Les juges comme le Procureur sont élus au scrutin secret par l'Assemblée des Etats Parties et, aux termes de l'article 36 du Statut, doivent avoir une expérience et des compétences reconnues dans les domaines du droit pénal et du droit international humanitaire et représenter de façon équitable les différentes traditions juridiques des Etats, ce qui confère un certain nombre de garanties quant à leur compétence.

La coopération avec la Cour pénale obligatoire pour les Etats Parties ou pour ceux qui pour une affaire déterminée ont accepté sa compétence.

M. Jean-Claude Lefort a apporté son soutien à la Convention, même si le progrès qu'elle apporte est limité. Il s'est étonné du ralliement exceptionnel de M. Jacques Myard à la position des Etats-Unis et a cependant regretté que deux pays membres permanents du Conseil de sécurité aient voté contre le Statut, car cela jette le doute sur la possibilité d'une saisine de la Cour par le Conseil de sécurité. Toutefois, l'universalité visée par la Convention paraît atteinte.

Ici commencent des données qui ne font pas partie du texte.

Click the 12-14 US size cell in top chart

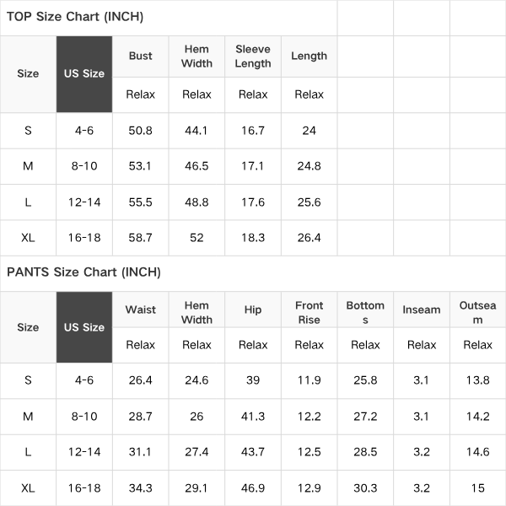point(84,202)
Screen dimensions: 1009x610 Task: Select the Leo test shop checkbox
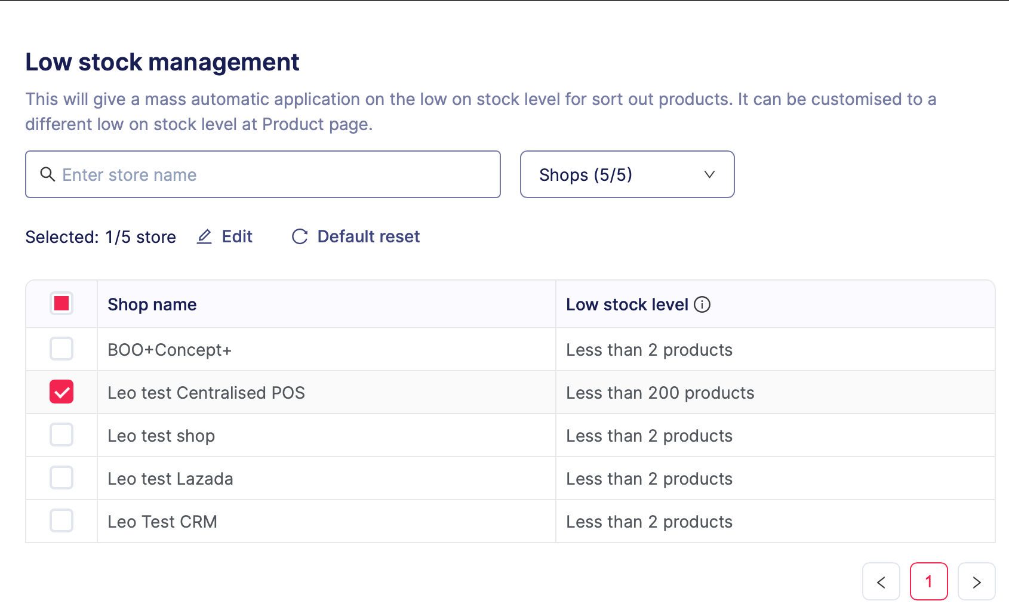61,435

M. Jean-Claude Lefort a approuvé les observations du Rapporteur sur la volonté manifestée par la France d'utiliser l'article 124, jugeant regrettable que l'on donne à croire que notre pays n'est pas pleinement Partie à la nouvelle procédure. Cette déclaration ayant un caractère politique, on peut penser qu'elle pourrait ne pas être faite.

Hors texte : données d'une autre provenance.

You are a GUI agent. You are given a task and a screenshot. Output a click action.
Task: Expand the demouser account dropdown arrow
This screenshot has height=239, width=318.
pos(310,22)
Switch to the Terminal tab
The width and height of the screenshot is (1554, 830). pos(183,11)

M. François Loncle a estimé que le Gouvernement devra, lors du débat en séance publique, présenter plus précisément les raisons de sa volonté d'utiliser la déclaration de l'article 124, afin de convaincre les parlementaires.

Le Président Jack Lang a observé qu'il était surprenant de la part du ministère des Affaires étrangères d'assortir systématiquement les différentes conventions signées de réserves ou de déclarations restrictives. Il a rappelé que la France n'acceptait toujours pas la juridiction de la Cour internationale de justice de La Haye pour des raisons peu compréhensibles et que la notion de jus cogens est toujours redoutée par les chancelleries. L'absence de ratification par la France de la Convention de Vienne de 1969 sur le droit des traités le démontre. Ces réticences ont un caractère tout à fait surréaliste.

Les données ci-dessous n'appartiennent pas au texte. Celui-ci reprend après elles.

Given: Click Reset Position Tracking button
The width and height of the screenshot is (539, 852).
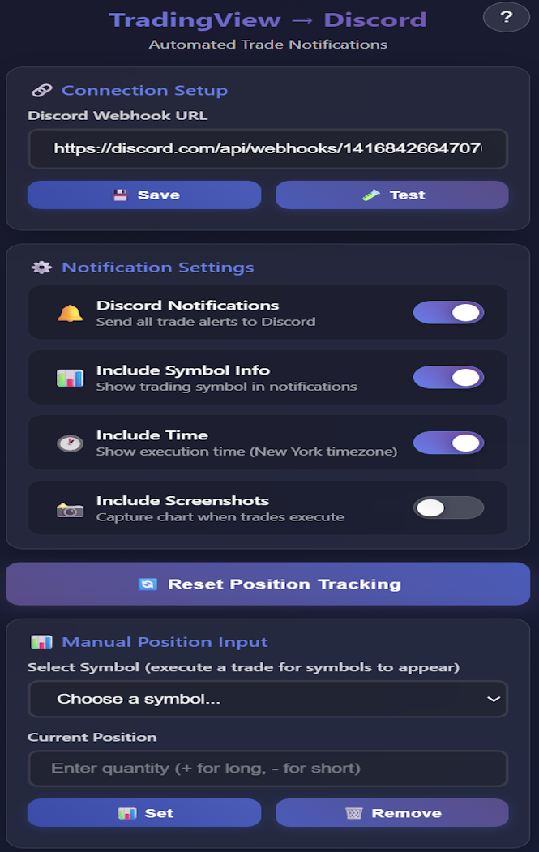Looking at the screenshot, I should [267, 584].
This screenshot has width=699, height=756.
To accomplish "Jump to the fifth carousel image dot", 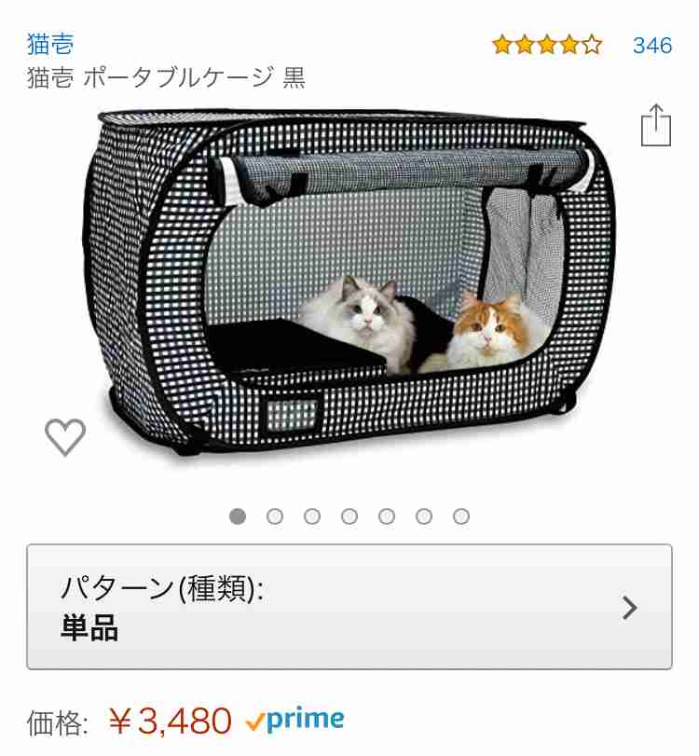I will pyautogui.click(x=387, y=516).
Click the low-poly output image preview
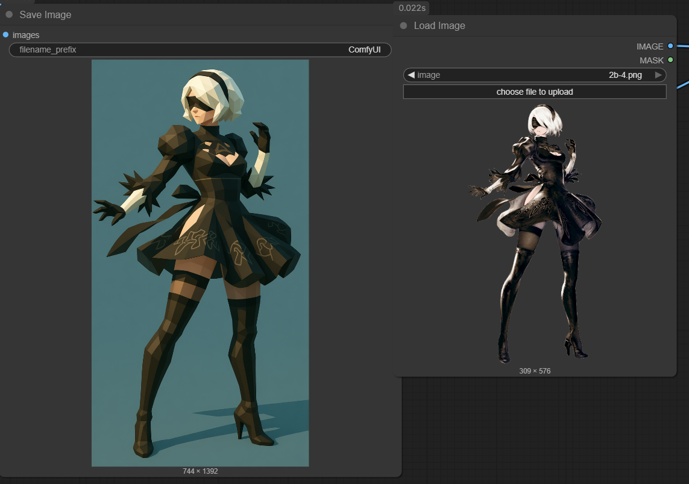The width and height of the screenshot is (689, 484). click(200, 263)
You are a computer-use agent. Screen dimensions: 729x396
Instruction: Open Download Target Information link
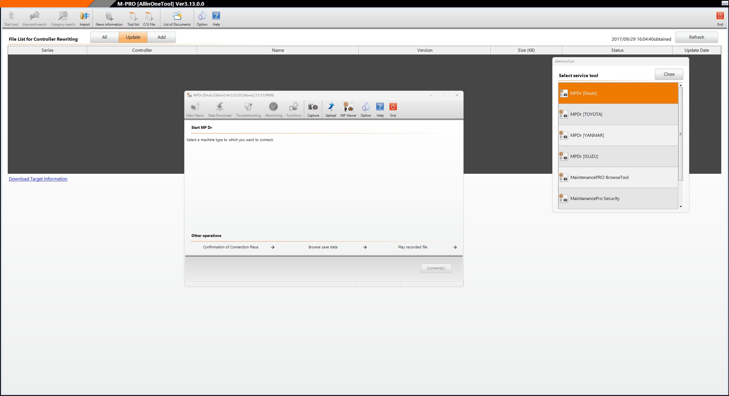point(38,179)
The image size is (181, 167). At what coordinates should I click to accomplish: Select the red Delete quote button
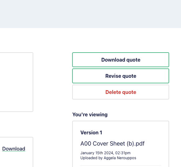[121, 92]
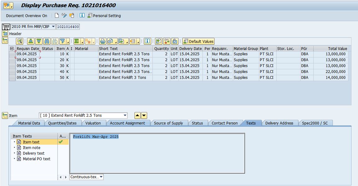Toggle Display/Change mode pencil icon
The height and width of the screenshot is (186, 358).
64,16

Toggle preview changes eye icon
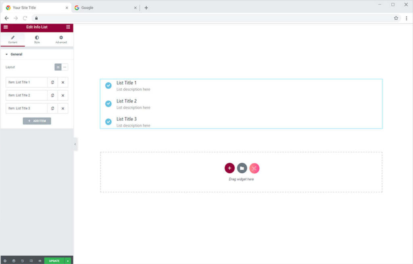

Comme le Gouvernement souhaite la ratification du Statut de la Cour, le Président a proposé que la Commission, qui est limitée juridiquement dans son expression, approuve les réserves faites par le Rapporteur.

M. Jacques Myard a mis en garde contre une idéalisation de la communauté internationale et du fonctionnement des juridictions internationales. Il a rappelé que l'arbitrage, considéré à un certain moment comme la panacée, a ensuite été discrédité à cause de cas de corruption. Comment être convaincu de l'indépendance des juges de la future Cour ?

Le Président Jack Lang a souligné qu'ayant rencontré de nombreux magistrats, membres de juridictions internationales, il n'a pas eu le sentiment que de telles personnalités, choisies à l'issue d'un parcours sans faute dans leur pays, puissent être perméables à des arguments corrupteurs.

En conclusion, il a proposé que la Commission adopte le projet de loi et qu'elle accompagne son adoption d'observations sur l'utilisation de l'article 124.

Conformément aux conclusions du Rapporteur, la Commission a adopté le projet de loi (n° 2065).